According to a draft introductory document, which listed a reference price for the Melstacorp Limited share, the group plans to leverage the rising per capita income and tourism sector in the country in its future strategies.
“The group is expected to increase its focus on premium brands such as Franklin Brandy, Flinton London Dry Gin and Petroff Vodka, given an expected increase in per capita GDP and tourism in Sri Lanka,” the document said. Periceyl Private Limited, a unit under DIST, focuses on the distribution of locally manufactured foreign liquor.
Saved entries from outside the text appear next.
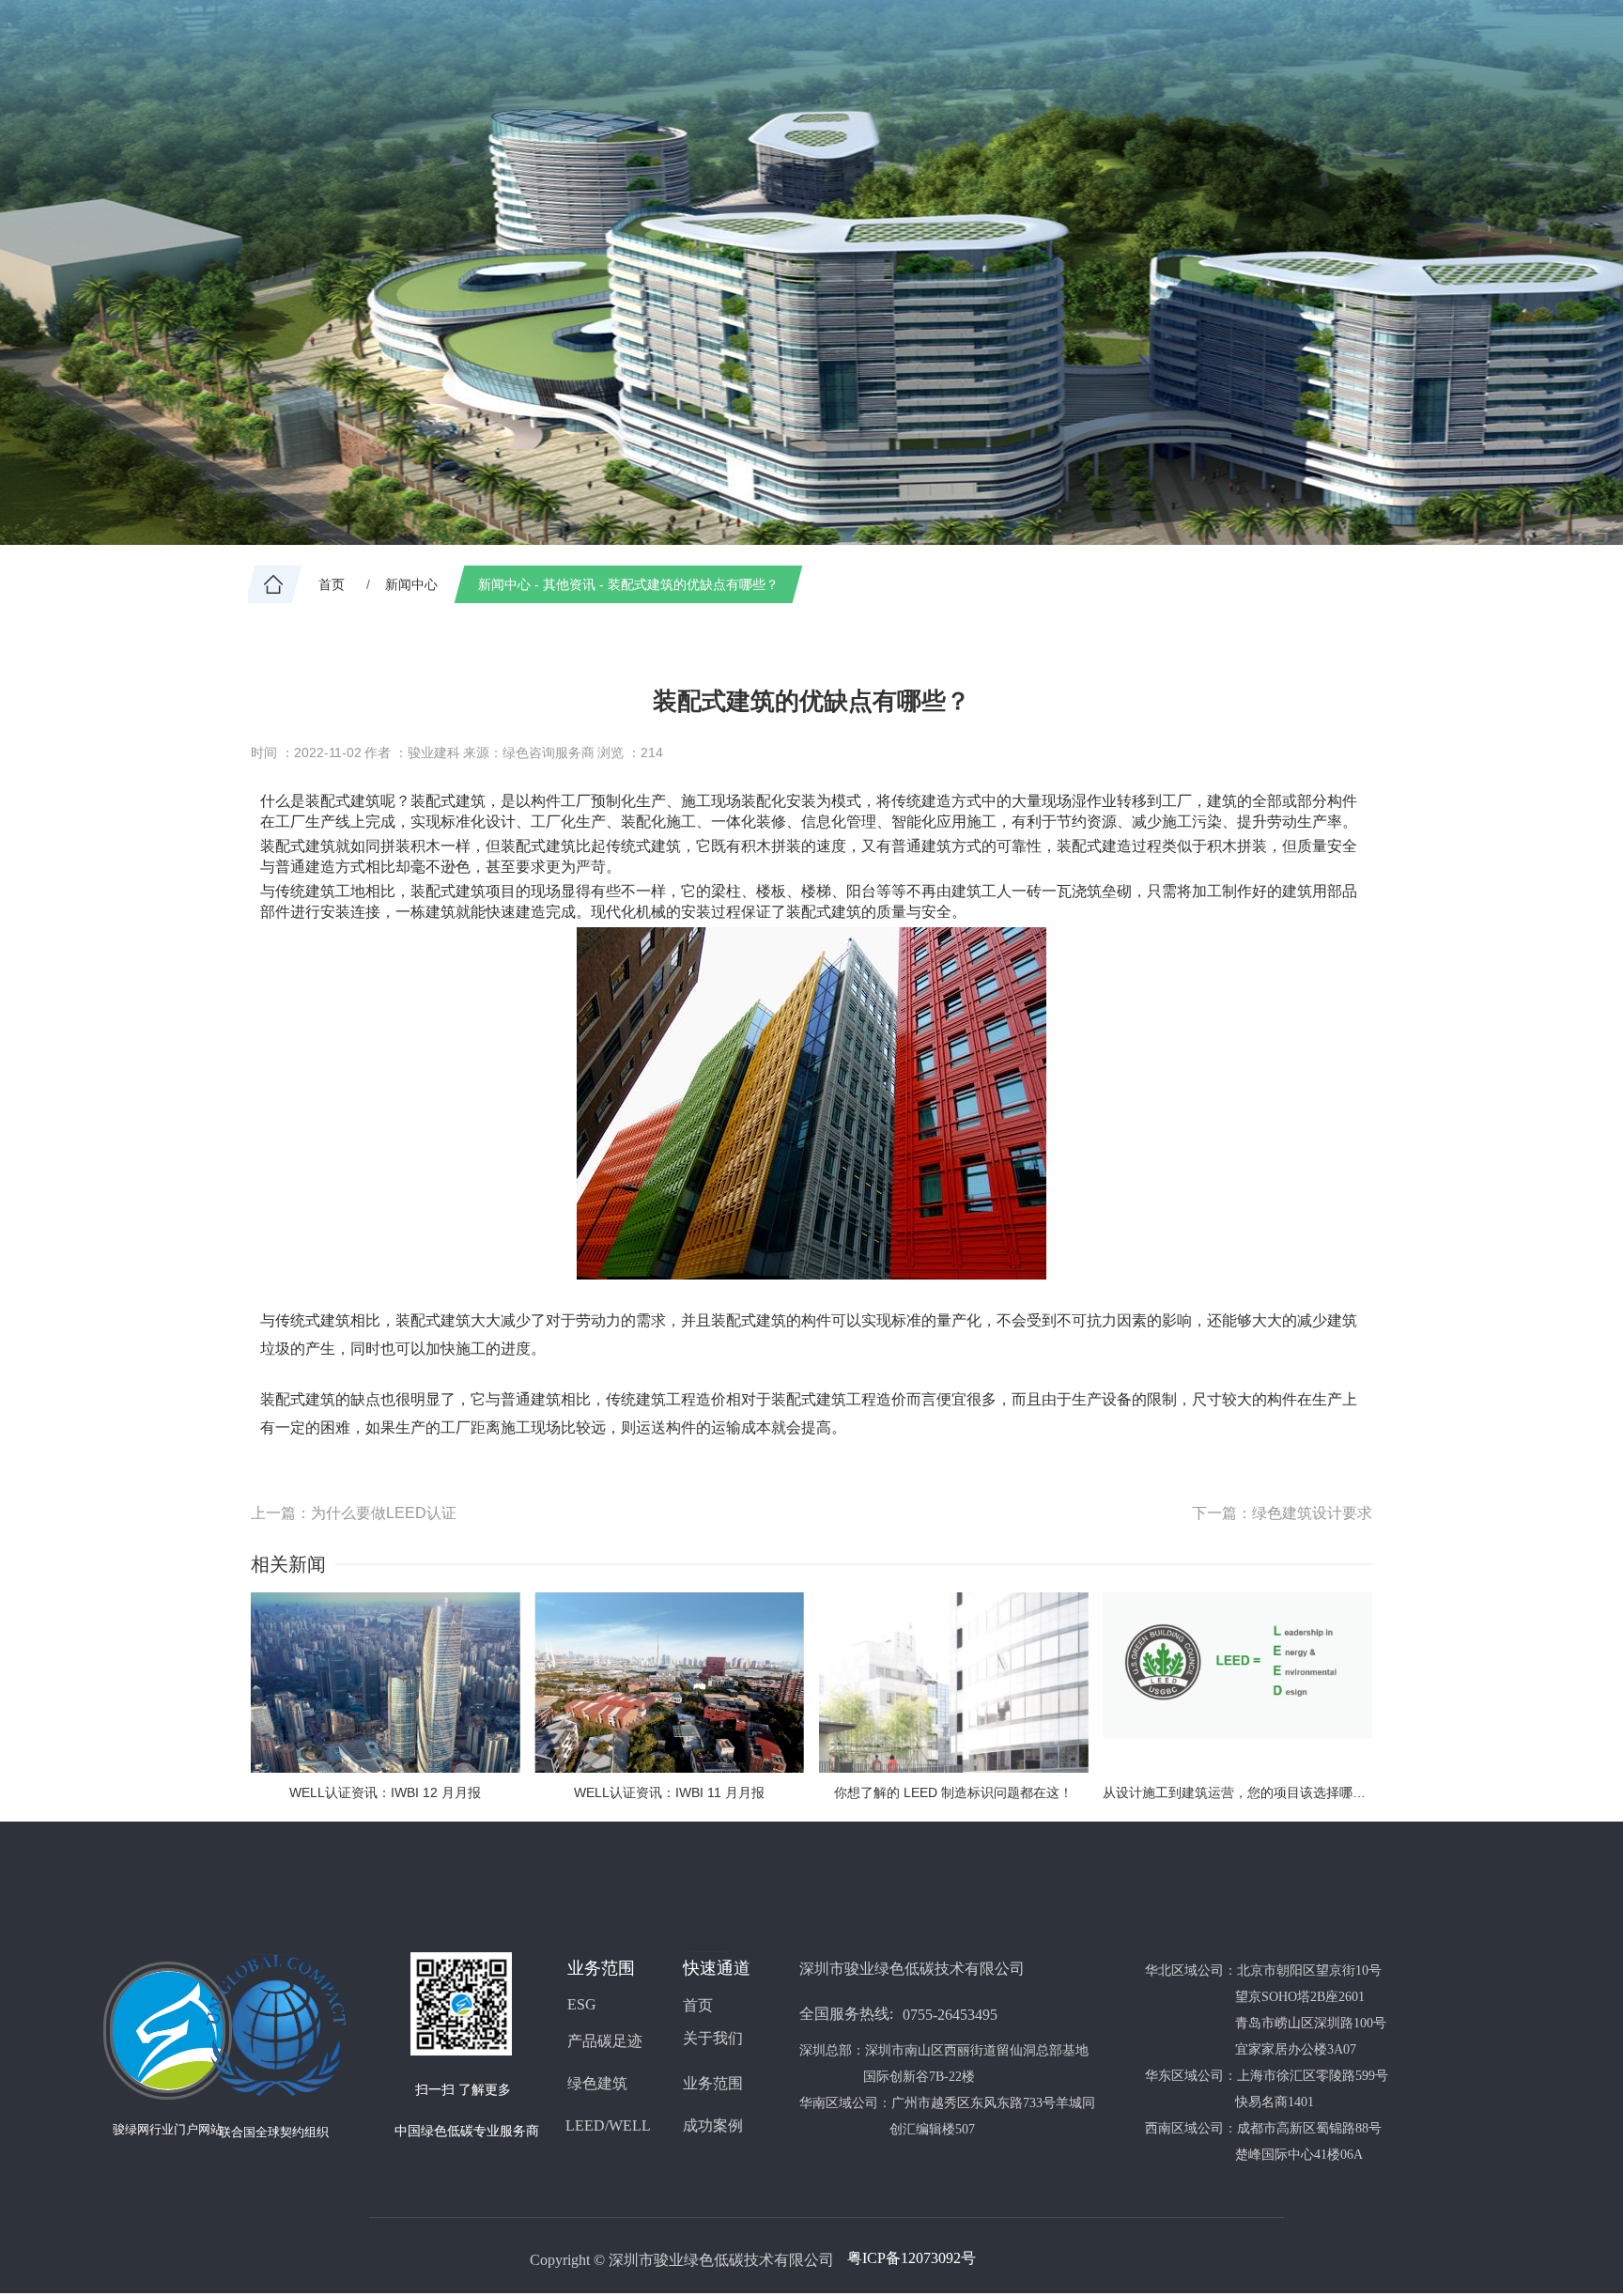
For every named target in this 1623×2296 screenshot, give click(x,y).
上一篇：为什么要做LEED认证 (353, 1513)
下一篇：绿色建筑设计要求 (1282, 1513)
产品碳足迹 (604, 2041)
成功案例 (713, 2125)
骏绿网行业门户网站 (168, 2129)
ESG (581, 2004)
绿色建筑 (597, 2083)
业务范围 (713, 2083)
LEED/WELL (608, 2125)
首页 (698, 2005)
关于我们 (713, 2038)
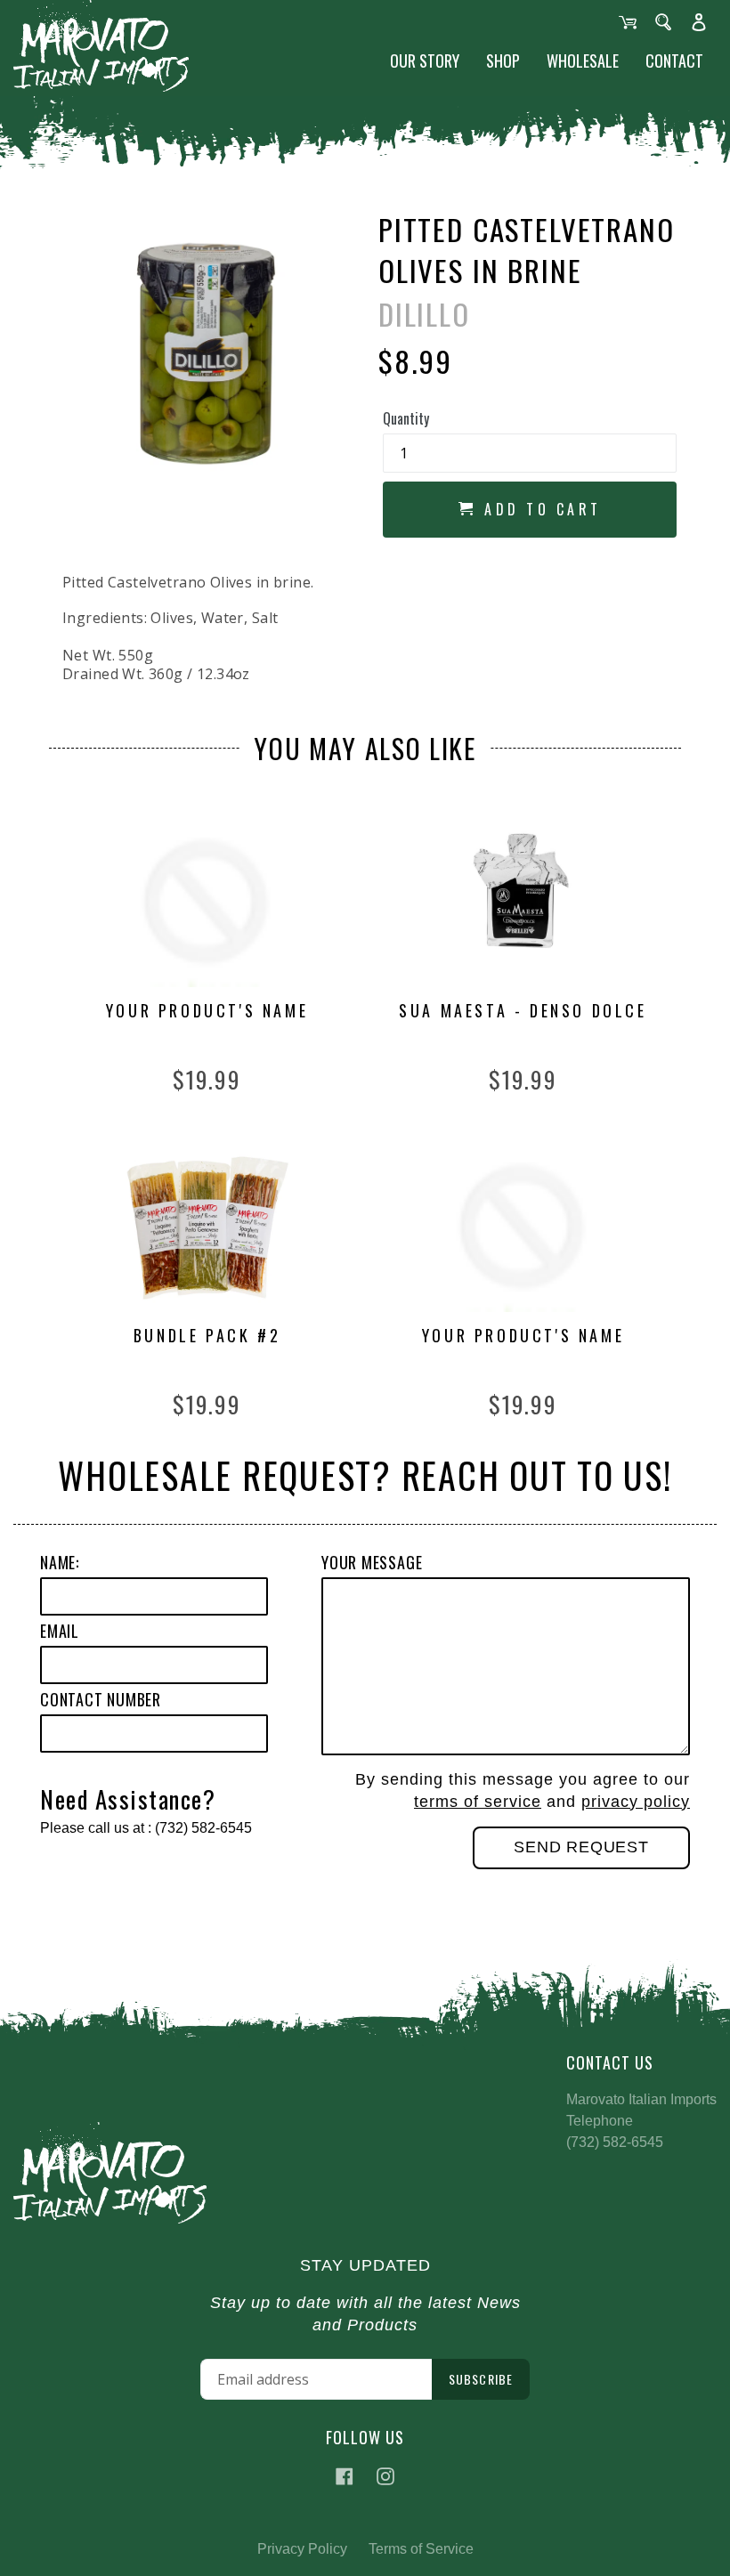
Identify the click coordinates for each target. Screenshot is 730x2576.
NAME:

DIST on August 1, 2016 announced a major restructuring of the group to make Melstacorp Limited— then 100 percent owned subsidiary of DIST— the holding company of the DIST group by way of a share swap which offered 4 new shares of Melstacorp for each 1 share held in DIST after which the new holding company will be floated. CT CLSA Capital Private Limited, a stock broker who did the introductory document valuing the Melstacorp share between Rs.65.52 and Rs.74.94 with an average price per share of Rs. 69.78, has recommended a share price of Rs.69.0 as the reference price for the introduction of Melstacorp.
The group beverage segment accounts for 71.5 percent of the group net revenue and CT CLSA expects such revenues to grow by 10.2 percent in 2017.
This is based on a forecasted volume growth of 4.0 percent and net revenue per proof liter growth of 6.0 percent.
The forecasts are however based on the assumption that the existing tax structure on alcoholic beverage would continue through 2019.
However, Sri Lanka’s government has been in the habit of raising taxes on the sector as the first thing when they feel that their coffers are running out. Economists have now begun to question the efficacy of such moves as demand may well stop being inelastic after a certain price level. While the group’s telecommunication sector contributes 9.3 of the net revenue, it is expected that the sector contribution could decline and thereby would evaluate its exposure going forward.
“The group is expected to continue evaluating its exposure in the telecommunication sector,” the document added. Further, the group’s plantation segment will also diversify into oil palm while reducing its exposure to tea and rubber segments, which have been facing challenges due to weak commodity prices and mandatory wage hikes.
Melstacorp has business interests mainly in beverage, plantations, telecommunications and financial services.